Van de mensen die al voor de lockdown eten bestelden, gaf een kleine 30% aan dit tijdens de lockdown vaker te zijn gaan doen. Hoogopgeleiden en jongeren liepen hierin voorop. Dit kan te verklaren zijn uit het feit dat hoogopgeleide mensen sowieso vaker uit eten gingen pre-lockdown dan lager opgeleiden (Lachat et al. 2012). Ook was zichtbaar dat lokale restaurants werden gesteund doordat hier online besteld werd.

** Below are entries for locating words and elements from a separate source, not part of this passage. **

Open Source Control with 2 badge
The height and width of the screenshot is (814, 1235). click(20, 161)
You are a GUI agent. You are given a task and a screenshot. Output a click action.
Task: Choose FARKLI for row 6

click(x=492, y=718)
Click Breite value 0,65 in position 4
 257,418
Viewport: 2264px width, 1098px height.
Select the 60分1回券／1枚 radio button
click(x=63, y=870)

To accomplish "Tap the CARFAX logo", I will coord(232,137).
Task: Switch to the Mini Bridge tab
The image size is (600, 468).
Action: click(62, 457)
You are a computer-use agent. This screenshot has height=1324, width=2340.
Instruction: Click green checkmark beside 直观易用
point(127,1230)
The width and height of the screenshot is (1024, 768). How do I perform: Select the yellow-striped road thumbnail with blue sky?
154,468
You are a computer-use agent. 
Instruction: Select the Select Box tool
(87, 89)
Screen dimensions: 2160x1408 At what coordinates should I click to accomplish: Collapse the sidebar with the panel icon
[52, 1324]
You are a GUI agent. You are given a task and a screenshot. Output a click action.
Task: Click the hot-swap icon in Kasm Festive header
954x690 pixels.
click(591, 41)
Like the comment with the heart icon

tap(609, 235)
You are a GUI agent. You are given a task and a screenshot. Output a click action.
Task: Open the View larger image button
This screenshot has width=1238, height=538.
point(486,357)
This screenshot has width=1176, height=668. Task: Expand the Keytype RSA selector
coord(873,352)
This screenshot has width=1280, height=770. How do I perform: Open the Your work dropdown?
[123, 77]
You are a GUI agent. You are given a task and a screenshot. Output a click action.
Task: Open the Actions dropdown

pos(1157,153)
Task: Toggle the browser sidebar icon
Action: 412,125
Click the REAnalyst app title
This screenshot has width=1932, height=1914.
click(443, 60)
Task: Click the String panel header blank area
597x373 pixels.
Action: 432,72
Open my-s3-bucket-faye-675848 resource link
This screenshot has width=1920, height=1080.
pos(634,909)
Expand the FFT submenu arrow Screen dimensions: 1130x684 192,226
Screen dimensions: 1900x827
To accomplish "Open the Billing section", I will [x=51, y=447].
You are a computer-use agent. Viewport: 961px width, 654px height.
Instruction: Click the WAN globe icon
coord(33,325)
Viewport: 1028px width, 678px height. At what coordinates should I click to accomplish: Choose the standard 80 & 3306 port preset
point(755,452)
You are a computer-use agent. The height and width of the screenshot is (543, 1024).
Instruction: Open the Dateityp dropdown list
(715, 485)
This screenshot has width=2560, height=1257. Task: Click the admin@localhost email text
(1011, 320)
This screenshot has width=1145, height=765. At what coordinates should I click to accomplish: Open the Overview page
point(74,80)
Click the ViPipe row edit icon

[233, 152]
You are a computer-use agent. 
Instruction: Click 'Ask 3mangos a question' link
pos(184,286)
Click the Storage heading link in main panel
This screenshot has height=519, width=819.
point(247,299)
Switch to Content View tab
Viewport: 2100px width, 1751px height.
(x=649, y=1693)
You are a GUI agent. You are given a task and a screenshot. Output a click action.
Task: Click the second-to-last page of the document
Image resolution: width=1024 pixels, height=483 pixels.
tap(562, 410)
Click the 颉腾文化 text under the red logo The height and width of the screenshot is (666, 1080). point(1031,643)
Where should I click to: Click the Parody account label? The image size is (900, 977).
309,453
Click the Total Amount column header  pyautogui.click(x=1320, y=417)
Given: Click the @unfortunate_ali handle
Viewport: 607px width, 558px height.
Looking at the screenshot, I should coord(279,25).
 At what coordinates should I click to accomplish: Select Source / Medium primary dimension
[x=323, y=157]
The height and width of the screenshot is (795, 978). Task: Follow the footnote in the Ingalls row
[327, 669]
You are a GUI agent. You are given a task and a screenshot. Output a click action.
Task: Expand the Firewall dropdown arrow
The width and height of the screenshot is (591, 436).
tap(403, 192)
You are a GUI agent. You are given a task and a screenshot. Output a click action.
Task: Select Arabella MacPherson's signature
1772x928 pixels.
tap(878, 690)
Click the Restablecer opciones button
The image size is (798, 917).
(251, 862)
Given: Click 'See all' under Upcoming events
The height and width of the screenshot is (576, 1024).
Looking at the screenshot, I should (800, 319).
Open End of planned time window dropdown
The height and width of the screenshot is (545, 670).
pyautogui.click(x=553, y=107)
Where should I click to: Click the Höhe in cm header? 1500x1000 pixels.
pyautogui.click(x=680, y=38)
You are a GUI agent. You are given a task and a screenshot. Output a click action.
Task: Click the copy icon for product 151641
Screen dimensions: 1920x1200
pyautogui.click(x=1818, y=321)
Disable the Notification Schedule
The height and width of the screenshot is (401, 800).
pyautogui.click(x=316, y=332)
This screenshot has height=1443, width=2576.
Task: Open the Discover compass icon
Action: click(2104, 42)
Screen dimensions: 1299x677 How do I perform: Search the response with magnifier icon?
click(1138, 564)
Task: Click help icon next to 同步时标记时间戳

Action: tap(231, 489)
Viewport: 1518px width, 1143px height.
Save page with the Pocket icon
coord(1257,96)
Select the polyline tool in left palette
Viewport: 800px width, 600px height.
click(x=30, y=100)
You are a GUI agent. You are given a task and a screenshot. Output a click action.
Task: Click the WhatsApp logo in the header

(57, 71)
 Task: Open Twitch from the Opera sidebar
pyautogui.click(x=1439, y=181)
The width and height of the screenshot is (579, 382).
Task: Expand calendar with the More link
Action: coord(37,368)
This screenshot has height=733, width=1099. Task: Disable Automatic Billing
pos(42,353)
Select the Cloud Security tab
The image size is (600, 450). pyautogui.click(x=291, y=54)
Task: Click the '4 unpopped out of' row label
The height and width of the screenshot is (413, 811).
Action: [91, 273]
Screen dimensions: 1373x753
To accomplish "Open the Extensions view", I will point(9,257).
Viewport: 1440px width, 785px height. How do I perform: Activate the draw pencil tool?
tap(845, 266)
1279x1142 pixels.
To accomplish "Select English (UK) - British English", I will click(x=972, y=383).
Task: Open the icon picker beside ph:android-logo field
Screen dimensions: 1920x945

Redenen voor gezonder of ongezonder eetgedrag

Van de mensen die aangaven gezonder te gaan eten tijdens de lockdown, gaf 30% aan dit te doen om hun weerstand een boost te geven. Het nieuws over de link tussen ernstige complicaties door Covid-19 en overgewicht kan hieraan ten grondslag liggen. Als reden voor gezonder eetgedrag gaven mensen aan dat de lockdown betekende dat ze minder verleidingen hadden op het werk zoals verjaardagstaarten of snacks. En doordat ze niet uit eten konden met bijbehorende verleidingen zoals lekkere toetjes. Meer thuis zijn betekent ook meer tijd om een gezonde maaltijd te bereiden. Redenen die juist ongezonder deden eten waren de ongezonde verleidingen thuis en de tijd die mensen nu hadden voor uitgebreid koken of bakken. Het gevaar van verveling, meer vrije tijd, meer stress en minder sociale controle speelde ook een rol in de antwoorden.